Provided information section start
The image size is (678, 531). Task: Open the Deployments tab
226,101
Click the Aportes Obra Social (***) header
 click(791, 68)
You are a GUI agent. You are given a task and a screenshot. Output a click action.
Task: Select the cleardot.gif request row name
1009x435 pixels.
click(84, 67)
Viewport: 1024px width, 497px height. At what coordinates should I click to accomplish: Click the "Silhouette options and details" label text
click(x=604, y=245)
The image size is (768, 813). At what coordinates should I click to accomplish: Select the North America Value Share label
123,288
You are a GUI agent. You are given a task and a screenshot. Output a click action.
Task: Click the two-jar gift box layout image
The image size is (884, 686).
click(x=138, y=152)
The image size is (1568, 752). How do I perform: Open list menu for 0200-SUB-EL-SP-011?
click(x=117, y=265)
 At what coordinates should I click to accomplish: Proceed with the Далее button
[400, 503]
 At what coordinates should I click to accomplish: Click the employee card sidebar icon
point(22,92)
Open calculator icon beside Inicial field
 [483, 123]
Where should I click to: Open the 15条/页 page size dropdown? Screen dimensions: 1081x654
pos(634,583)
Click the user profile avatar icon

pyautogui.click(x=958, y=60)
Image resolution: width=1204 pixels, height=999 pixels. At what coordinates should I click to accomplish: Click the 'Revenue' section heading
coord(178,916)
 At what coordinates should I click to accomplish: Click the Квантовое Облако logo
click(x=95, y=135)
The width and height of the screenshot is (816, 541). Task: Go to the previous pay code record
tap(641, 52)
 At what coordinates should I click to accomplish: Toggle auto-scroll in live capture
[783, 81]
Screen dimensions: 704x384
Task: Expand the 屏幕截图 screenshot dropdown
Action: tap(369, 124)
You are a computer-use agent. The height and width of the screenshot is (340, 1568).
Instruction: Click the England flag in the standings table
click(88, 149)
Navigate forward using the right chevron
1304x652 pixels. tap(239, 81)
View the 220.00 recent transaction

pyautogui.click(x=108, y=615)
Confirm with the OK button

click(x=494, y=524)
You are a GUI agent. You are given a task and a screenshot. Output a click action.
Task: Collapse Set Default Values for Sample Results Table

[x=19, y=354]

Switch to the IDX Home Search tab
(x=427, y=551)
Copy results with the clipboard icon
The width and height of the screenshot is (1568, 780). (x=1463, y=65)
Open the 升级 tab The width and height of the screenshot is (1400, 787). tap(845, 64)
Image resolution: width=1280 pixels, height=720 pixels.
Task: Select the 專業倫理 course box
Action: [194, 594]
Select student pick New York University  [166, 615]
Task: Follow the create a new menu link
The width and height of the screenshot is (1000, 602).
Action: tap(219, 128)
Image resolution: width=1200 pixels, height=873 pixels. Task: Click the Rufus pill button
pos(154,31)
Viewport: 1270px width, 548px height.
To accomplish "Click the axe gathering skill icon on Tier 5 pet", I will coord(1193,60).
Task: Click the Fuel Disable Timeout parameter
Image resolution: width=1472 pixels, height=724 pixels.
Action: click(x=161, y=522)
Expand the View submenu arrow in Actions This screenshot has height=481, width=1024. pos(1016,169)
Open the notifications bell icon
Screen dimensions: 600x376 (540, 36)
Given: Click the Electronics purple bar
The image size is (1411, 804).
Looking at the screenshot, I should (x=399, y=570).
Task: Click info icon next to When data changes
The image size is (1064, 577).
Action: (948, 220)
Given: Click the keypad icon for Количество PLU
Provided information section end
Work item:
Give back exactly the lines above, from the line containing "Image resolution: width=1200" through the line containing "Expand the View", with both end lines and nothing more.

Result of the task:
Image resolution: width=1200 pixels, height=873 pixels. Task: Click the Rufus pill button
pos(154,31)
Viewport: 1270px width, 548px height.
To accomplish "Click the axe gathering skill icon on Tier 5 pet", I will coord(1193,60).
Task: Click the Fuel Disable Timeout parameter
Image resolution: width=1472 pixels, height=724 pixels.
Action: click(x=161, y=522)
Expand the View submenu arrow in Actions This screenshot has height=481, width=1024. pos(1016,169)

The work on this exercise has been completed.